Instructions to follow:
From the listing below, pull out word for word the stretch that begins with the line containing "Given: Click the" and ends with the line containing "Where should I click to: Click the Impressions". Leave the pictures out of your answer.

##### Provided data #####

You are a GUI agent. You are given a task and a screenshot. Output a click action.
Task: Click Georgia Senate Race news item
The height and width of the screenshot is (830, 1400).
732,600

#####
##### Provided data #####

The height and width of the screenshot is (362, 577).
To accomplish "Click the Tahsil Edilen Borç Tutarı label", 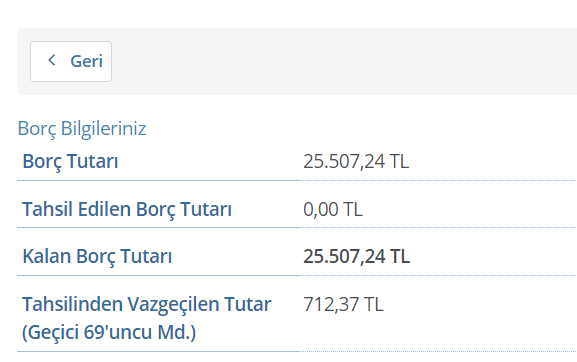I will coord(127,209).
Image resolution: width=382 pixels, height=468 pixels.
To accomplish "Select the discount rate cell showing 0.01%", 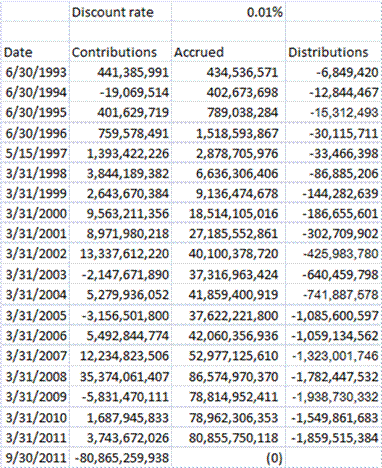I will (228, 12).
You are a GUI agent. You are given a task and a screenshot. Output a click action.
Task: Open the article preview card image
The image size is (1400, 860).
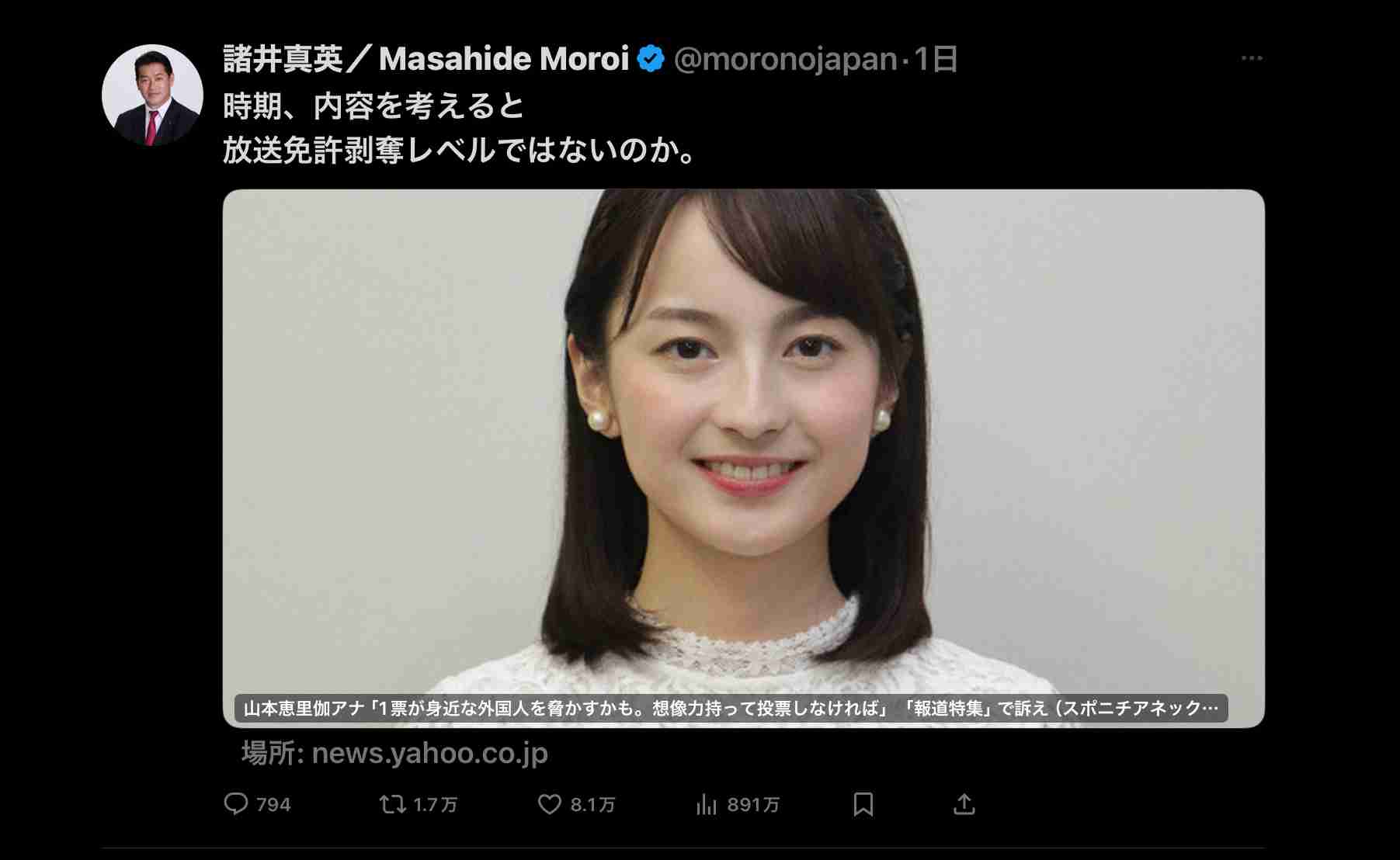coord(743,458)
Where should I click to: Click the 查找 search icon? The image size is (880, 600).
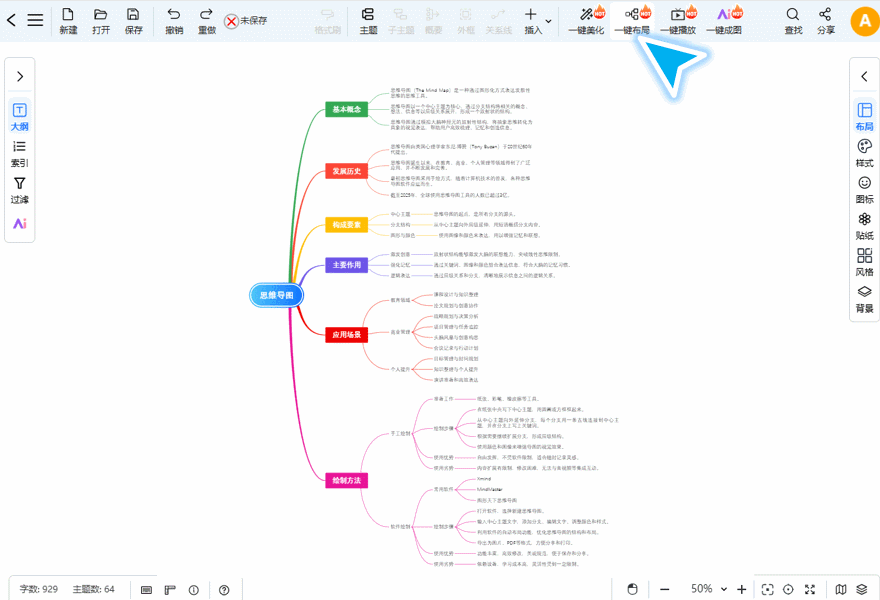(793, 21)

#####
##### Provided data #####

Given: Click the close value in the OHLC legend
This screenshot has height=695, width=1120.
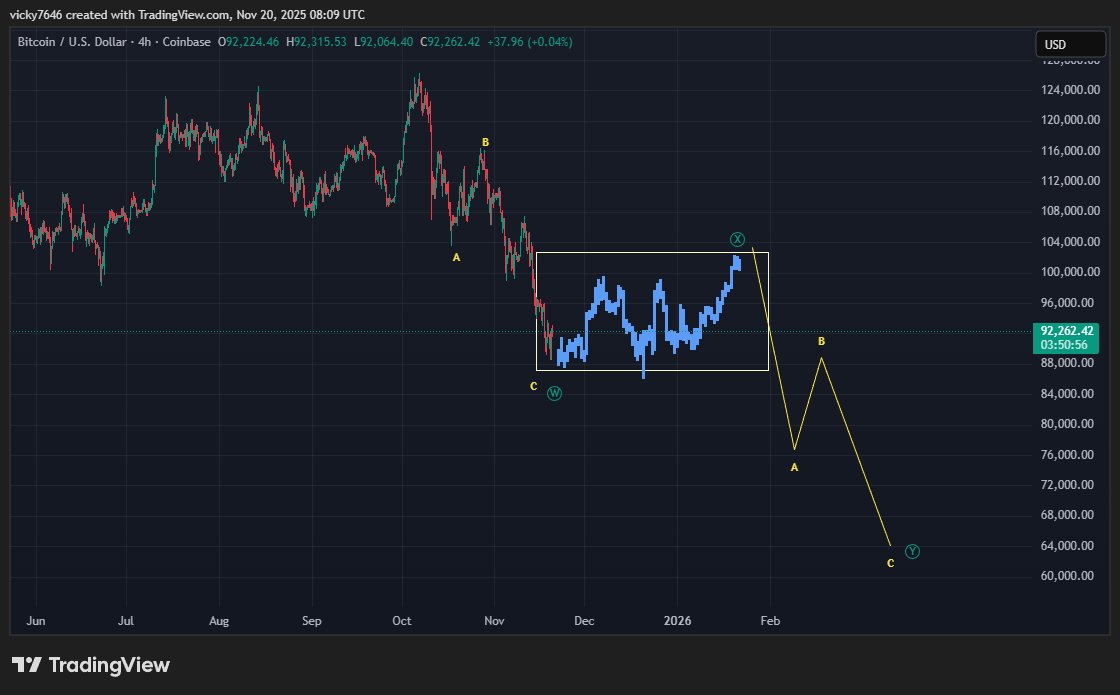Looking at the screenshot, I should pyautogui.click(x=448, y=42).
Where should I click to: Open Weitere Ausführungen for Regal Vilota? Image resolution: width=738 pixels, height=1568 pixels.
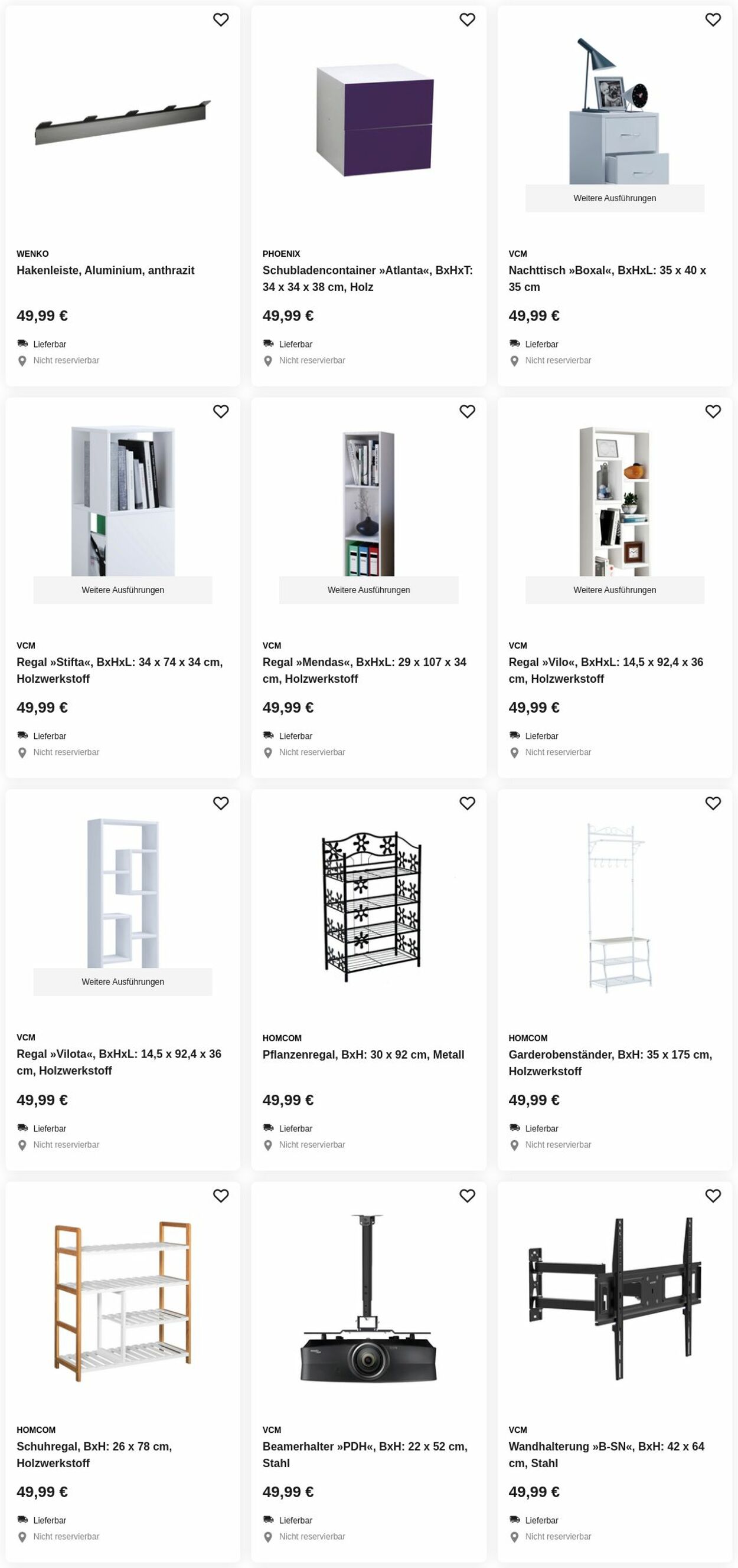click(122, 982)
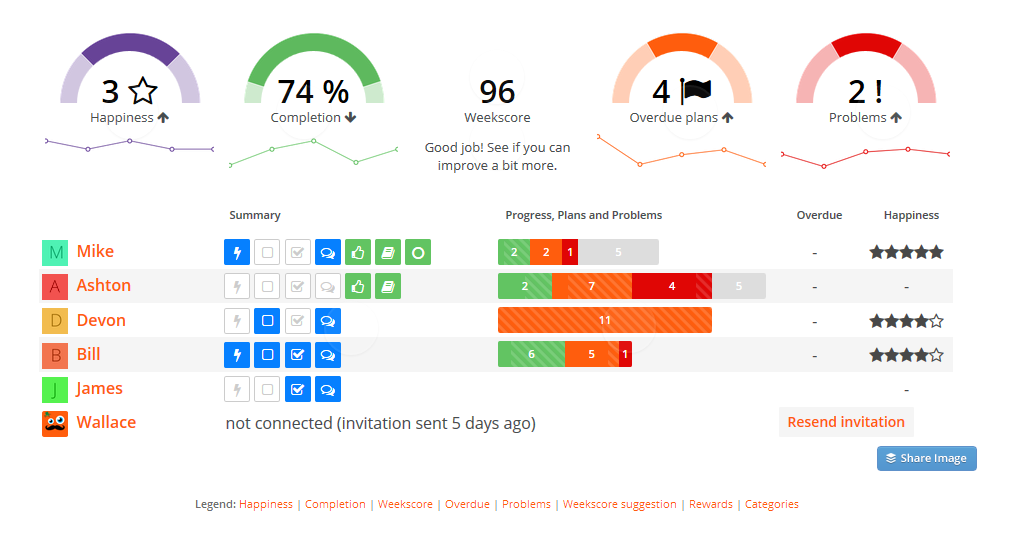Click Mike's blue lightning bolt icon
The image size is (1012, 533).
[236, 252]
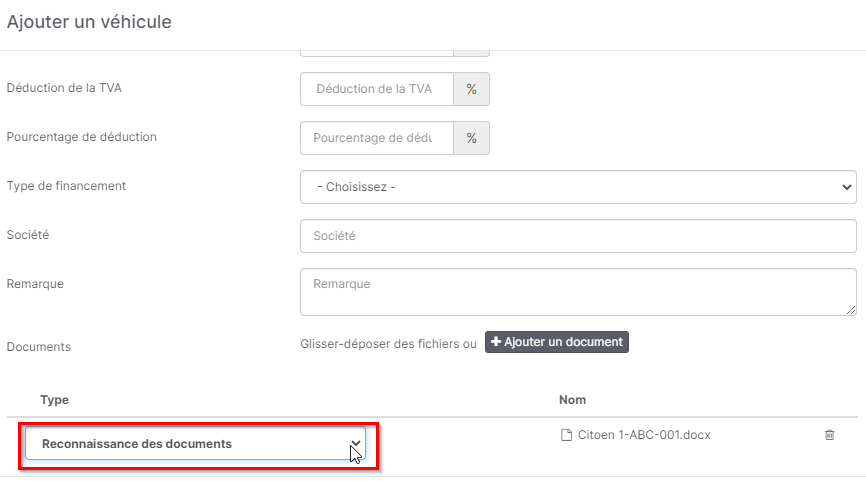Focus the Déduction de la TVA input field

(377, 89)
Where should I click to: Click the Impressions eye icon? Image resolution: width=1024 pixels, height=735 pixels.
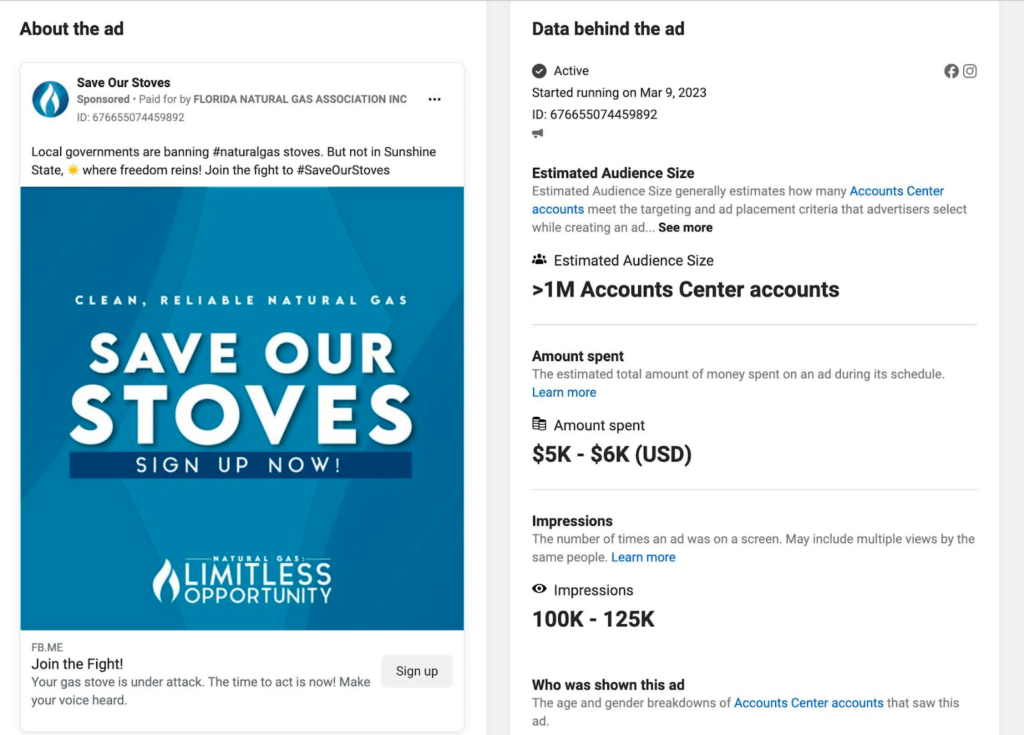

#####

Full answer:
Given: Click the close value in the OHLC legend
This screenshot has height=695, width=1120.
Looking at the screenshot, I should pyautogui.click(x=448, y=42).
Where should I click to: Open Weitere Ausführungen for Regal Vilota? Image resolution: width=738 pixels, height=1568 pixels.
click(122, 982)
Click Mike's blue lightning bolt icon
The image size is (1012, 533).
[236, 252]
Focus the Déduction de la TVA input field

(377, 89)
Where should I click to: Click the Impressions eye icon? Image resolution: width=1024 pixels, height=735 pixels.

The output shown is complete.